EXCERPTED RECORDS =
* * * * *
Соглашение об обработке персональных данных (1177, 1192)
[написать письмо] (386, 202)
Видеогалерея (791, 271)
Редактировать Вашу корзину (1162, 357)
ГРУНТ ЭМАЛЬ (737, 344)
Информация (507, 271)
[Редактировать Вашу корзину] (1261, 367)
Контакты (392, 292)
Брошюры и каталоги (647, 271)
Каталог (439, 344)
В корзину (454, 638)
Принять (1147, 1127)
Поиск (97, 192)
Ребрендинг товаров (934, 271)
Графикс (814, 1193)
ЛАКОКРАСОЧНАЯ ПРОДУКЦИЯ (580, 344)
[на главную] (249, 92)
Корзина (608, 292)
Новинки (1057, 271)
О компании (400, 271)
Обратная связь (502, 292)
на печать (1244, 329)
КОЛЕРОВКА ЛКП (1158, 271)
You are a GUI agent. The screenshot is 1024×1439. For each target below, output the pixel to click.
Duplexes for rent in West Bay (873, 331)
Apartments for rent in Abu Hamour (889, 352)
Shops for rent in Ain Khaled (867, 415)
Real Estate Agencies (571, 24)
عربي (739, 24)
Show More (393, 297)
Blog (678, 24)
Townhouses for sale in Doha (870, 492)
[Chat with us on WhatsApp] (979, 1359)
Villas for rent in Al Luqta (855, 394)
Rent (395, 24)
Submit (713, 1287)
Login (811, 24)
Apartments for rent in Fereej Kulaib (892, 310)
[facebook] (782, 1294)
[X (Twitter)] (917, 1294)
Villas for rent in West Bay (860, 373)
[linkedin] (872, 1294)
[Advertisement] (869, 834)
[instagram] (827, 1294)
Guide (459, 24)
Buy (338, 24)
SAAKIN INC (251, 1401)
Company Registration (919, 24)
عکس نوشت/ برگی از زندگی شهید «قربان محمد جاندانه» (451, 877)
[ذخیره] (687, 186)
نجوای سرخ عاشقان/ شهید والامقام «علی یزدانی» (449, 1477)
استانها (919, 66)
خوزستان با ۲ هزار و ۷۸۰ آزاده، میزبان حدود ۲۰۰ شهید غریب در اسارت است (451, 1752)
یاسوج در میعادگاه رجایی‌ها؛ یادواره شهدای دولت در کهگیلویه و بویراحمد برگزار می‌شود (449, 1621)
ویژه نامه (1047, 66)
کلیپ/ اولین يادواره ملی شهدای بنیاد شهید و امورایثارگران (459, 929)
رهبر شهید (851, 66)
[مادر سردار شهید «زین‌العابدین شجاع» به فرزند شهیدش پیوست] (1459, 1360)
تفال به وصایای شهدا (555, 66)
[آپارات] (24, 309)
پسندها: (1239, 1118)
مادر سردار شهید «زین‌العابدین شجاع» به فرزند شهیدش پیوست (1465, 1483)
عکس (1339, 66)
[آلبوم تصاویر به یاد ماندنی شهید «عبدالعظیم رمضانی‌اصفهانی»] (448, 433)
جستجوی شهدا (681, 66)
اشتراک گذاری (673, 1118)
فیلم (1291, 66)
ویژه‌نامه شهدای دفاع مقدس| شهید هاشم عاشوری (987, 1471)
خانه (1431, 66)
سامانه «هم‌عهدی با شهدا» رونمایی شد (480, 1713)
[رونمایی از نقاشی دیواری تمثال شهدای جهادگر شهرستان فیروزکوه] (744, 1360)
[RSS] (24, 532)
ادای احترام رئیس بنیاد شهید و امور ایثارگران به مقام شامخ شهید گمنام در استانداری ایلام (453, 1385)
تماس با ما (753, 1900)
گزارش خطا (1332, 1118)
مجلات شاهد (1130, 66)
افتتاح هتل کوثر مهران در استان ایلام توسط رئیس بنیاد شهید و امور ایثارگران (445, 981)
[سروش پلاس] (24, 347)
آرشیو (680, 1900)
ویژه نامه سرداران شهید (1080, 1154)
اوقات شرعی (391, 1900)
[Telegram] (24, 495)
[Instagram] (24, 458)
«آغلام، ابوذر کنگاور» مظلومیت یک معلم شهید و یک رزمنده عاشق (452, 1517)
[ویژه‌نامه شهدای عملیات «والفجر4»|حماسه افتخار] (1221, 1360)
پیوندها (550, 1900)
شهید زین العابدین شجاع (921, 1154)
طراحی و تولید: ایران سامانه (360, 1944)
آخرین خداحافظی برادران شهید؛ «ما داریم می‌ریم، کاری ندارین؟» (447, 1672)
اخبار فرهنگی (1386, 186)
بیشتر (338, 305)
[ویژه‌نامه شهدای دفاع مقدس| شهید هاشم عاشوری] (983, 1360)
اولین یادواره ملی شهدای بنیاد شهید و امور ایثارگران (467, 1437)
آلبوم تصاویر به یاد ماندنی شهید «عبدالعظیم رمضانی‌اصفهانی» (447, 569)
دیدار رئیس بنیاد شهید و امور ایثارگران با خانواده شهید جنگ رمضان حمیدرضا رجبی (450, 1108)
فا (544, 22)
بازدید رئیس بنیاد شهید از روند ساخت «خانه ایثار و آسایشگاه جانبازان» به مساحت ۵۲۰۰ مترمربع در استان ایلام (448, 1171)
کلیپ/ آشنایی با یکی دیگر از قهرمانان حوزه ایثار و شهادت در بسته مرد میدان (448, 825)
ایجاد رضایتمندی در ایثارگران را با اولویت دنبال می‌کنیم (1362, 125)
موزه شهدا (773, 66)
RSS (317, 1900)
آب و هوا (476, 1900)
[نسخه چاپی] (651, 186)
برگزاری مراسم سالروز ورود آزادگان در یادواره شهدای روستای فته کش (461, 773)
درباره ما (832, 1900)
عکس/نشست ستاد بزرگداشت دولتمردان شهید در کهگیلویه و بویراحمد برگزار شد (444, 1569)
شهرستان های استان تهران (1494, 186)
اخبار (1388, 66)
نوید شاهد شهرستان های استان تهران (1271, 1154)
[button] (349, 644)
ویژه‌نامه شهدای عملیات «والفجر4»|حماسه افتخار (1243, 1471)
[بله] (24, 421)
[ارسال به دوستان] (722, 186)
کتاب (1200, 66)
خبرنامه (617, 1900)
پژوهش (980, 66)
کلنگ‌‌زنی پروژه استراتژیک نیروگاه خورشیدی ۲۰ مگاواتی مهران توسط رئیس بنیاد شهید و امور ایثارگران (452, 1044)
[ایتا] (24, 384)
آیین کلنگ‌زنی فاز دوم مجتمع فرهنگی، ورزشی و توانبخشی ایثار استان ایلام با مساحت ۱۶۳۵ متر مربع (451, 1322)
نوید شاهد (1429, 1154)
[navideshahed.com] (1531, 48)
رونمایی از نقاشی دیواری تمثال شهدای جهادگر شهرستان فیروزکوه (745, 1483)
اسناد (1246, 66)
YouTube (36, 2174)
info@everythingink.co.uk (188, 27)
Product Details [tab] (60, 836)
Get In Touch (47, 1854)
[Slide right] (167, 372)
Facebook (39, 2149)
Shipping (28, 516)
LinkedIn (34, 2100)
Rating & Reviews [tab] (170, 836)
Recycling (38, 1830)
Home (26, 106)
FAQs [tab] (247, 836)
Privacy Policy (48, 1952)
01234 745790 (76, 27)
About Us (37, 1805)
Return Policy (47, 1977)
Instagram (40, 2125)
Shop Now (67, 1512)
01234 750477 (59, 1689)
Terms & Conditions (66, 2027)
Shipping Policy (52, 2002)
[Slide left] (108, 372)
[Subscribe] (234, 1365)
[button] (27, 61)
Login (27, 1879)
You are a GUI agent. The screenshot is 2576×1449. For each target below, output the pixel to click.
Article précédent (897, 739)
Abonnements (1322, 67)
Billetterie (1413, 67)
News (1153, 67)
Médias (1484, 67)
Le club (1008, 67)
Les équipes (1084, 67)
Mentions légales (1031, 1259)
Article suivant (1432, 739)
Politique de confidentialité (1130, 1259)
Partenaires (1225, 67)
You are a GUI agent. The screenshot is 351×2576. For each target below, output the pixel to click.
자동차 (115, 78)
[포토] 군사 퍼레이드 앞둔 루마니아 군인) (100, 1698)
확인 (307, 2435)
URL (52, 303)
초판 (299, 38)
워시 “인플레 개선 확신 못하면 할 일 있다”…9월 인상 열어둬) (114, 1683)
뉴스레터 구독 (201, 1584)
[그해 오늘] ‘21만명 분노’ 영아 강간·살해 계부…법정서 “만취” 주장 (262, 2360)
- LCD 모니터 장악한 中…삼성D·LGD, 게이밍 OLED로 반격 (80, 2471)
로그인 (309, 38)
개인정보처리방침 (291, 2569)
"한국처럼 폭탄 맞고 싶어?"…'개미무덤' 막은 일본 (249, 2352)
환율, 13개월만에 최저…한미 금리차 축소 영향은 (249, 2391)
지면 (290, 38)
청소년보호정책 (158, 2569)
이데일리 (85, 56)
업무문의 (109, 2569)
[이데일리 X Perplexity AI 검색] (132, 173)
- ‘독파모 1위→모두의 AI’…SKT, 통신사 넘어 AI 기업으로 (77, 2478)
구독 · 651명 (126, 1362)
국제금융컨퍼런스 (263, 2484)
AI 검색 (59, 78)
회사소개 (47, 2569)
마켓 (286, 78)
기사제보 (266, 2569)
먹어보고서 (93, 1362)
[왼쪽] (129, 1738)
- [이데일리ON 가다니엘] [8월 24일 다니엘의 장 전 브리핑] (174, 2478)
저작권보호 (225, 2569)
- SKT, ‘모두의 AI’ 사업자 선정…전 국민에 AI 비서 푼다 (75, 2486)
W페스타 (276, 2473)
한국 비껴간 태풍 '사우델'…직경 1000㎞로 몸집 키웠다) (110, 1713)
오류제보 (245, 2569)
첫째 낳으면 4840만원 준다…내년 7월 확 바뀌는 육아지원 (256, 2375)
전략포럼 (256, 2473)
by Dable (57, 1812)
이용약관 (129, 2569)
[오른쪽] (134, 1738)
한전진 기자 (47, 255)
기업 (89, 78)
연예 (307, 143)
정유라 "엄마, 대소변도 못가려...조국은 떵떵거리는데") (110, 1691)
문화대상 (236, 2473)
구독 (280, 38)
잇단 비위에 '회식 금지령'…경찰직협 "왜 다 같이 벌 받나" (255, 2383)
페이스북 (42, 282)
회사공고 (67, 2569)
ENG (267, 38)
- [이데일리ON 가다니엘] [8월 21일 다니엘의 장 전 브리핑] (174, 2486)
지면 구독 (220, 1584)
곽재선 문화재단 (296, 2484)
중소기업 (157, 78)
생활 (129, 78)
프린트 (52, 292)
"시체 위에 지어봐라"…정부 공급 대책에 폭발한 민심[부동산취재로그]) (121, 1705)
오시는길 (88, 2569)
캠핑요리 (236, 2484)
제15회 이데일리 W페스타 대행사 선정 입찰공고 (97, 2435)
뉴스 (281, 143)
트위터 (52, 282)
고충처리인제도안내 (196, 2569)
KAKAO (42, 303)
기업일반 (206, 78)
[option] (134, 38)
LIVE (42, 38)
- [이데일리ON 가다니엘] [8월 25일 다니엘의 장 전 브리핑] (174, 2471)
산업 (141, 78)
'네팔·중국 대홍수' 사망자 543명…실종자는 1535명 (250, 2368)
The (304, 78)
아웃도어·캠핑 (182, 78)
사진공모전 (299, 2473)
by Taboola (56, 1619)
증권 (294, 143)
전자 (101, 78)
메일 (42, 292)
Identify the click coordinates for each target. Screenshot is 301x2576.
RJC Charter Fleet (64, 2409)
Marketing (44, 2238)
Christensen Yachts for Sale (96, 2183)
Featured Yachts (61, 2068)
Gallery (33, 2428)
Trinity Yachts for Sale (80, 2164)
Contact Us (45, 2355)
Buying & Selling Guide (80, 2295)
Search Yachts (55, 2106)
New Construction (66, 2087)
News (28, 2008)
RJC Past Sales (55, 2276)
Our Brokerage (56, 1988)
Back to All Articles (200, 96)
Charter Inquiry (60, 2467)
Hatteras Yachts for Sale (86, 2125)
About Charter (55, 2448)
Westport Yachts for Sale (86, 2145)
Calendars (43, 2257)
* * * * *
EXERCISE AIM = Looking at the entries above, count the lines that hold the string "بنیاد" and reply with the count alone.

SOLUTION TO THIS PROBLEM = 7